There are many other examples that might be cited where laws relating to religious values have been dramatically changed as a result of contradictions being found, leading to potential conflict, forcing the state to respond to resolve the dilemma it faces. One such dilemma that is widely felt in newer Member States of the COE concerns the issue of conscientious objection to military service, a basic tenant of the Jehovah’s Witness religion. Many states do not allow alternative service, but this has led to problems because enforcing the law can result in incarceration of many individuals, which undercuts claims made about religious freedom and is also quite expensive. For example South Korea currently has about 600 members of the Jehovah’s Witnesses in prison because of their refusal to serve in the military (Brumley 2013). This issue has also arisen with a number of former Soviet-dominated states now in the COE. Jehovah’s Witnesses members have brought many legal actions to force a resolution, and have won a number of those cases, either through a “friendly settlement” that involves a change of law, or by decisions of the ECtHR (Brumley 2013; Richardson and Lykes 2012; Richardson 2014b). When these nations have agreed to allow alternatives to military service, this can be viewed as allowing alternative values to influence societal legal structures (Beckford and Richardson 2007; Richardson 2009) but also as some recognition of legal pluralism in action.

Conclusions

Religious diversity exists in every modern society, and there are as many ways to deal with that diversity as there are societies attempting to manage the diversity that exists within their borders. Herein I have posited a continuum (see Fig. 1) of efforts at social control of minority faiths that goes from little effort to exert control at all to smaller less visible groups, through many different methods of managing religions that want or require legal status, with attendant rights and privileges. At the far right end of the continuum are religious groups which may be allowed to establish their own form of legal pluralism, at least concerning certain areas of life such as domestic affairs. But on the far left end we also see a form of legal pluralism, as smaller less visible groups may be allowed to self-govern to a considerable extent.

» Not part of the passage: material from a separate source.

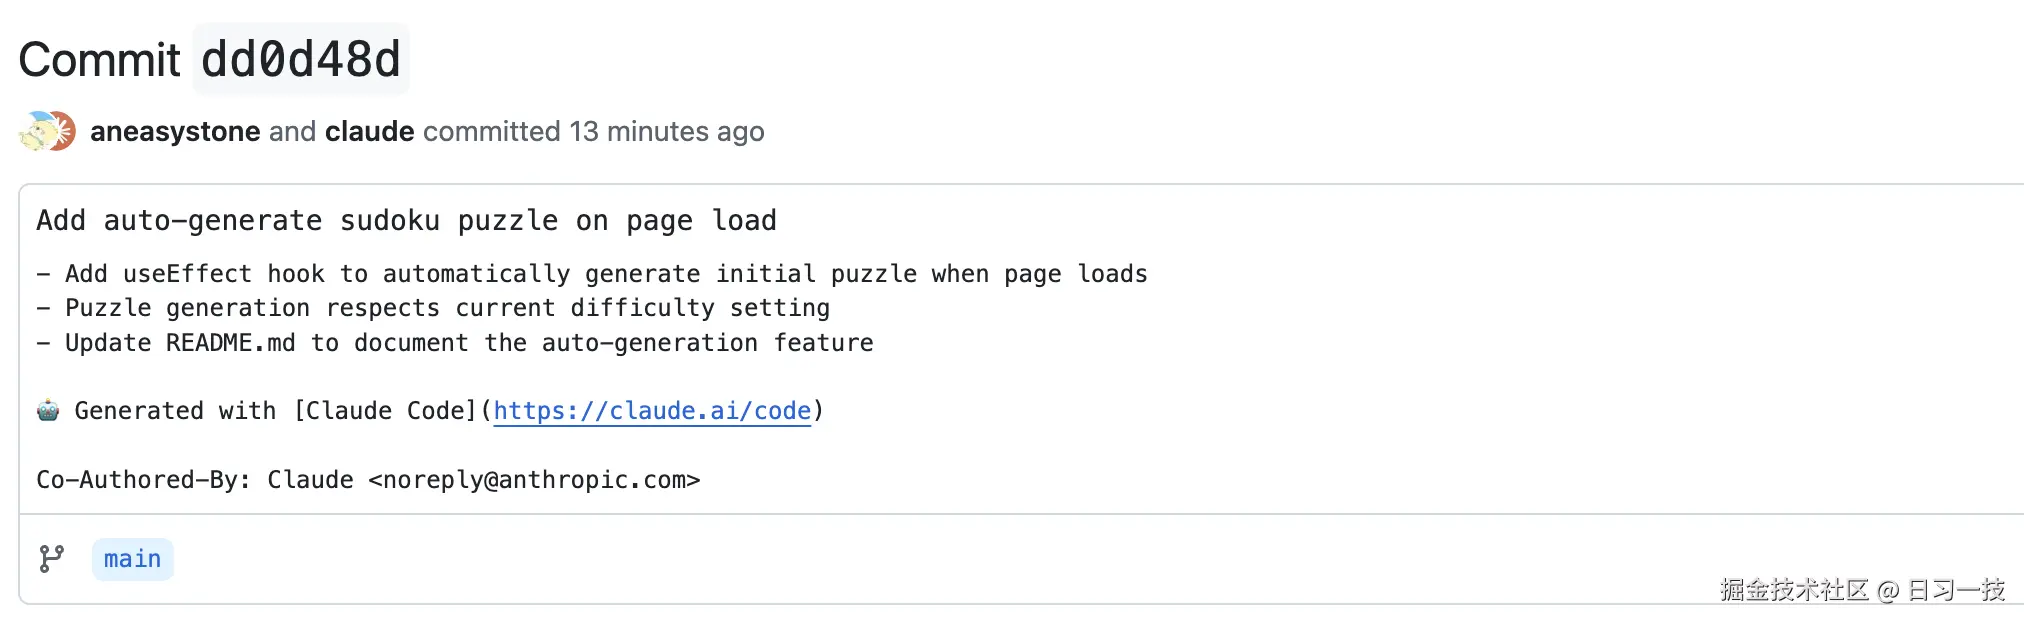The width and height of the screenshot is (2024, 622).
Task: Click the Generated with Claude Code line
Action: click(x=430, y=410)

I have then attempted herein to develop theoretical ideas derived from the Sociology of Religion and the Sociology of Law to help explain how and why religious social control is exerted over minority faiths at various locations on the continuum. I have focused attention on situations where religious diversity has contributed to the establishment of various forms of legal pluralism, in an effort to demonstrate that sometimes circumstances may allow for degrees of autonomy to develop that allow religious minorities more flexibility in managing their affairs than is commonly assumed. Space did not allow a full-blown effort to illustrate every possible aspect of these efforts, but hopefully what I have presented will generate further research, and contribute to the fruitful integration of the Sociology of Religion and the Sociology of Law, which together can yield much of value to understanding contemporary efforts to manage religion in the very diverse contemporary societies that have developed.